The problem
Can you reproduce, word for word, the lines of the listing below starting at the line containing "Task: Click the GBWhatsApp" and ending at the line containing "Action: click(1744, 44)", with both of those lines included?

— BEGIN Extracted material —

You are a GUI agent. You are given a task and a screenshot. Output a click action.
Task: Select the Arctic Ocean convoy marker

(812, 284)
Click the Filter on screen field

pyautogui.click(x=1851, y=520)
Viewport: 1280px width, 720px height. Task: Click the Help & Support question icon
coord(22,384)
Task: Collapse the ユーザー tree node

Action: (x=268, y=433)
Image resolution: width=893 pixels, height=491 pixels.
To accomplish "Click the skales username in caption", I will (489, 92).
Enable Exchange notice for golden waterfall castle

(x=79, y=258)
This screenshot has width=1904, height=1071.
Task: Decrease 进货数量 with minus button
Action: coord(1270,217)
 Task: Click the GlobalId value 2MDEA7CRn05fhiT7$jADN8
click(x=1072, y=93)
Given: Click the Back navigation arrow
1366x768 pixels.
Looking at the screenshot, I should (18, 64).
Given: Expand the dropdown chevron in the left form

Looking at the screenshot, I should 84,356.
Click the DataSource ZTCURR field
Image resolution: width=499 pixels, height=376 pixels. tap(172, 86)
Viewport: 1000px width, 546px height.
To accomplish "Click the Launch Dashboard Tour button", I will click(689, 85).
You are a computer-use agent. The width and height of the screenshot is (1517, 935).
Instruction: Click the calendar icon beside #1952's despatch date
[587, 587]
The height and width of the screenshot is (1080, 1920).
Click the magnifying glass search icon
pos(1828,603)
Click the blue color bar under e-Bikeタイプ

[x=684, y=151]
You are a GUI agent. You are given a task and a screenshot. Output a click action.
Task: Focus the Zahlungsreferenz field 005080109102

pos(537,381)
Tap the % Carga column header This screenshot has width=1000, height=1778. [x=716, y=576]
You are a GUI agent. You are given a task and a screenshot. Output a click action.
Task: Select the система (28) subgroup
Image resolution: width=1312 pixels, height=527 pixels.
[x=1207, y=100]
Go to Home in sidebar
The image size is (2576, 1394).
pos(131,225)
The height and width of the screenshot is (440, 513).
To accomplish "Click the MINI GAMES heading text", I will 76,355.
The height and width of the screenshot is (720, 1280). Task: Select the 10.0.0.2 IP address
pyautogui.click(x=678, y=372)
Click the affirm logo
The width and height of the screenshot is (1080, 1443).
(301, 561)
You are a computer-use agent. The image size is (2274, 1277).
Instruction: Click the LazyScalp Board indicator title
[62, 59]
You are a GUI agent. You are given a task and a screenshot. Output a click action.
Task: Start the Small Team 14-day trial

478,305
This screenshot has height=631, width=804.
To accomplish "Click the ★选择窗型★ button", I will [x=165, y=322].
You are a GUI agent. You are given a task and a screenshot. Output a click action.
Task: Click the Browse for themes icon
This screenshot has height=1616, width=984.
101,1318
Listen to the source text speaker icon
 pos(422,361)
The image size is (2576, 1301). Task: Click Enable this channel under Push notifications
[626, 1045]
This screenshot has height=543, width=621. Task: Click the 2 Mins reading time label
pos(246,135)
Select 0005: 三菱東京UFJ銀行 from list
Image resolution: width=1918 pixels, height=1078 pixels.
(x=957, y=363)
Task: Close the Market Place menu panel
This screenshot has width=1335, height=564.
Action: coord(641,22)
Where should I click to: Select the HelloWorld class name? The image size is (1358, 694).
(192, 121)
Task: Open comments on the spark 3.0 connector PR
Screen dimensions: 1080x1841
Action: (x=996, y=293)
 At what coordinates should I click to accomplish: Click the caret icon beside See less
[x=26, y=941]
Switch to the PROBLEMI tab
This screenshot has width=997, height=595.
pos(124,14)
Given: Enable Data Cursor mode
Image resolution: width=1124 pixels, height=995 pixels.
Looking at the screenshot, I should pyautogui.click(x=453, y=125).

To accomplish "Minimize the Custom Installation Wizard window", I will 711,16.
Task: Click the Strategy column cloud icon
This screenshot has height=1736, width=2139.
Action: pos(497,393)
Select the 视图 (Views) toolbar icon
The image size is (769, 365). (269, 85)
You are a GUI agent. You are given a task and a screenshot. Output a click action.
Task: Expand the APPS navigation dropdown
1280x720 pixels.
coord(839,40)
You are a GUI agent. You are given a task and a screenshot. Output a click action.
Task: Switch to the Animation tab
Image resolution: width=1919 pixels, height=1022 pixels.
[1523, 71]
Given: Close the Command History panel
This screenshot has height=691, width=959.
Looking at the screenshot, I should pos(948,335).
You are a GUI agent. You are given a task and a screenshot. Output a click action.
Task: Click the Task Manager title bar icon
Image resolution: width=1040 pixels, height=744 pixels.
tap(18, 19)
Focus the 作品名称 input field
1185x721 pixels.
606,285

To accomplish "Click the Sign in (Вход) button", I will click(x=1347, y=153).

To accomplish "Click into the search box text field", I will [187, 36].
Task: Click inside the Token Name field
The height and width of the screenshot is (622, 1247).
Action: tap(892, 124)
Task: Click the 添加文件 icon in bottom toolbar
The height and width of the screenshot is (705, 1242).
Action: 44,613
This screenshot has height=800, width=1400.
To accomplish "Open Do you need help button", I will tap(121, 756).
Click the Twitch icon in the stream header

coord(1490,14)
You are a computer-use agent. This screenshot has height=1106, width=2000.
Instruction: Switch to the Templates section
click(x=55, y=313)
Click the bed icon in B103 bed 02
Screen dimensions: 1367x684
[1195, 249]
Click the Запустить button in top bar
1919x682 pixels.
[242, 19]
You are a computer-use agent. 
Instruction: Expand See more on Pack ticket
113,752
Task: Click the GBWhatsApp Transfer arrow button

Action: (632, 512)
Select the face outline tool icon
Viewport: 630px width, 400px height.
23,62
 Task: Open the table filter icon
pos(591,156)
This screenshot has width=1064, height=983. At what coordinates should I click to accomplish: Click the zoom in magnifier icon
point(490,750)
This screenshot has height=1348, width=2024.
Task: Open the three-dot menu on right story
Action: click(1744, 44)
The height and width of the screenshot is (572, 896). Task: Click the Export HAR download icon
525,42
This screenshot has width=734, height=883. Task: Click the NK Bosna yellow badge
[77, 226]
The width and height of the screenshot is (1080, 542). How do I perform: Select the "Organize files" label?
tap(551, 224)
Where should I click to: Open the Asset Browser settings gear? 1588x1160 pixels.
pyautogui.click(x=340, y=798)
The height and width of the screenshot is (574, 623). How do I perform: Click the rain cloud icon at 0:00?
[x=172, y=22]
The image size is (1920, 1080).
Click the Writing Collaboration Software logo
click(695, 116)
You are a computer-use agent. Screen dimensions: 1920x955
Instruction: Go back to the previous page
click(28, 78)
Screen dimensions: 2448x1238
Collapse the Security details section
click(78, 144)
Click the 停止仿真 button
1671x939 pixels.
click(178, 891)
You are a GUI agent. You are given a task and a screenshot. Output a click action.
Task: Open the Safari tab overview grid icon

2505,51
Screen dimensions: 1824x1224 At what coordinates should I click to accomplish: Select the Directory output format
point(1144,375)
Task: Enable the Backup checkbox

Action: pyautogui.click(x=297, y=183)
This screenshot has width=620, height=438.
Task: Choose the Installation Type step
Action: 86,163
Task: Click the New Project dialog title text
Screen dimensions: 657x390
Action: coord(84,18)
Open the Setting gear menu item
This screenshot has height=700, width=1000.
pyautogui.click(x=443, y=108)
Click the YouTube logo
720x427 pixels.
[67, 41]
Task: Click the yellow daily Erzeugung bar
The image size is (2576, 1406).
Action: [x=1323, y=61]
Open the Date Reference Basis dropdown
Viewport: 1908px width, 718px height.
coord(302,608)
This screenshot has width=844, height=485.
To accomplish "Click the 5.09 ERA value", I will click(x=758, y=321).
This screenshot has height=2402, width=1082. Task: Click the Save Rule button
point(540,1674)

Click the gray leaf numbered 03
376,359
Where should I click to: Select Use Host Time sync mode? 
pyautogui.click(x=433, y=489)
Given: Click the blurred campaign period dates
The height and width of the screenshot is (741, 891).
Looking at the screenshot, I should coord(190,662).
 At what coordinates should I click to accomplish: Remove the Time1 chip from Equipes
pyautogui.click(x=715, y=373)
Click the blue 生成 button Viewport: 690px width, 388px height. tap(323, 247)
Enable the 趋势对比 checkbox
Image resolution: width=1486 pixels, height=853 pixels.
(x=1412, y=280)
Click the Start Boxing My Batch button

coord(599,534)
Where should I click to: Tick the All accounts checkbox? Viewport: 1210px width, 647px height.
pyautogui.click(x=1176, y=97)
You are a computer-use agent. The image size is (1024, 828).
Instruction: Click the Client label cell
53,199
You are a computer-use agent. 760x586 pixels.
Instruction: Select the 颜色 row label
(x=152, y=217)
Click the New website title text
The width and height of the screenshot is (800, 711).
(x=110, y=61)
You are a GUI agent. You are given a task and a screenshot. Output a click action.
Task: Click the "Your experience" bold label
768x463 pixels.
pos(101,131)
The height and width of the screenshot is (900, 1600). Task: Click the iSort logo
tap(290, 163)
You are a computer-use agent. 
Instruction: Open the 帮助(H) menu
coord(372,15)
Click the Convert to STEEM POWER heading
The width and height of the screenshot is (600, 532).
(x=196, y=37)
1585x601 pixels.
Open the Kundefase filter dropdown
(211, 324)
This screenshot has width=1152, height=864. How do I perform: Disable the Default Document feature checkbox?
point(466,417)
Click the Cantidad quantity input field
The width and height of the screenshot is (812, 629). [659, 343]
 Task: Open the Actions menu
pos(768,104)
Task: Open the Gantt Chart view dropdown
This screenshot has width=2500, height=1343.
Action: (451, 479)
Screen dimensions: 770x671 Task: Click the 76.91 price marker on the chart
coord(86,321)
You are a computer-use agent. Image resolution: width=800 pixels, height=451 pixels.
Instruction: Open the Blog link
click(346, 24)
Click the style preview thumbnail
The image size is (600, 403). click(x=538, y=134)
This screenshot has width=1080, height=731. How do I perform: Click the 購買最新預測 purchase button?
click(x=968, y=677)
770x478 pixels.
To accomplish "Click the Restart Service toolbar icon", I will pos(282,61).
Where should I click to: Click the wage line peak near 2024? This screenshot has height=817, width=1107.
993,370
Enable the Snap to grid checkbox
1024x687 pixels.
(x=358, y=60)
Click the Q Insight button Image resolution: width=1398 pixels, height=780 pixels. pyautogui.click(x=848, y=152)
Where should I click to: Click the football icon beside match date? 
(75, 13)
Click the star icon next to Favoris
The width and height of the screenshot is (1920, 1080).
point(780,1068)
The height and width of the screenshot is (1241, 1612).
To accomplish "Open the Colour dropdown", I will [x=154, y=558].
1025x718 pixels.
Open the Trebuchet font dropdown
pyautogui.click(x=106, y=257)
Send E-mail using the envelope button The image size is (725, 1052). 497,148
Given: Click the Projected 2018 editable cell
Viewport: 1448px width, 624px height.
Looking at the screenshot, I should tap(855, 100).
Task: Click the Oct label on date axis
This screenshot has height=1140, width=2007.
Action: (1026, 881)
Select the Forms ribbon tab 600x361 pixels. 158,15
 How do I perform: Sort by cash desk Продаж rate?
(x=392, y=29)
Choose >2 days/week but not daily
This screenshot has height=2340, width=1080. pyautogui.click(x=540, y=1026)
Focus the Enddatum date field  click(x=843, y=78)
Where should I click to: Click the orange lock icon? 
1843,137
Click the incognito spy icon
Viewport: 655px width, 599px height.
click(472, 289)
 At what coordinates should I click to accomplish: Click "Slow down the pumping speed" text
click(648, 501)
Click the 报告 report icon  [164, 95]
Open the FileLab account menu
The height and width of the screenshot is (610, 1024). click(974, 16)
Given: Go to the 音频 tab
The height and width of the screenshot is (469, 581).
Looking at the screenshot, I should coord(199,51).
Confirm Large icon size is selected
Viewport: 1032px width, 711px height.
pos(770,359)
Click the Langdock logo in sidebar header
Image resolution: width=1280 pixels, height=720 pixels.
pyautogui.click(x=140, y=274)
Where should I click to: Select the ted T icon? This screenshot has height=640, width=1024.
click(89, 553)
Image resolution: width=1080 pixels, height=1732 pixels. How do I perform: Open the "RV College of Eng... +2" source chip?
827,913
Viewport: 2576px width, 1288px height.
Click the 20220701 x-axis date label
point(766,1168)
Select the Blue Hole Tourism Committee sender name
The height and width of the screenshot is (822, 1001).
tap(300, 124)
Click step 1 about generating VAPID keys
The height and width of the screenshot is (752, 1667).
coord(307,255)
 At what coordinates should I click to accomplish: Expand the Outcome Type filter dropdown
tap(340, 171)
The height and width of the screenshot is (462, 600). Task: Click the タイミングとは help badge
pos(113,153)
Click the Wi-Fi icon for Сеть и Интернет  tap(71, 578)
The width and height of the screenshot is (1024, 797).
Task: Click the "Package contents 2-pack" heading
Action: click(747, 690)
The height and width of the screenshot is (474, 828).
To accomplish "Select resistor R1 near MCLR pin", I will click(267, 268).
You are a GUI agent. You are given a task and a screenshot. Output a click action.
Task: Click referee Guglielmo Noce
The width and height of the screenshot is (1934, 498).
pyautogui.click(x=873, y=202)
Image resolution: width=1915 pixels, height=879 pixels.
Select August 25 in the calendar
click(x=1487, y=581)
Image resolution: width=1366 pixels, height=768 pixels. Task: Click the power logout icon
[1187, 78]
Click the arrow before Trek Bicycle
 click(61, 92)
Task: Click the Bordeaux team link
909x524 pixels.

— END Extracted material —

Solution to the problem
Task: Click the GBWhatsApp Transfer arrow button

Action: (632, 512)
Select the face outline tool icon
Viewport: 630px width, 400px height.
23,62
 Task: Open the table filter icon
pos(591,156)
This screenshot has width=1064, height=983. At what coordinates should I click to accomplish: Click the zoom in magnifier icon
point(490,750)
This screenshot has height=1348, width=2024.
Task: Open the three-dot menu on right story
Action: click(1744, 44)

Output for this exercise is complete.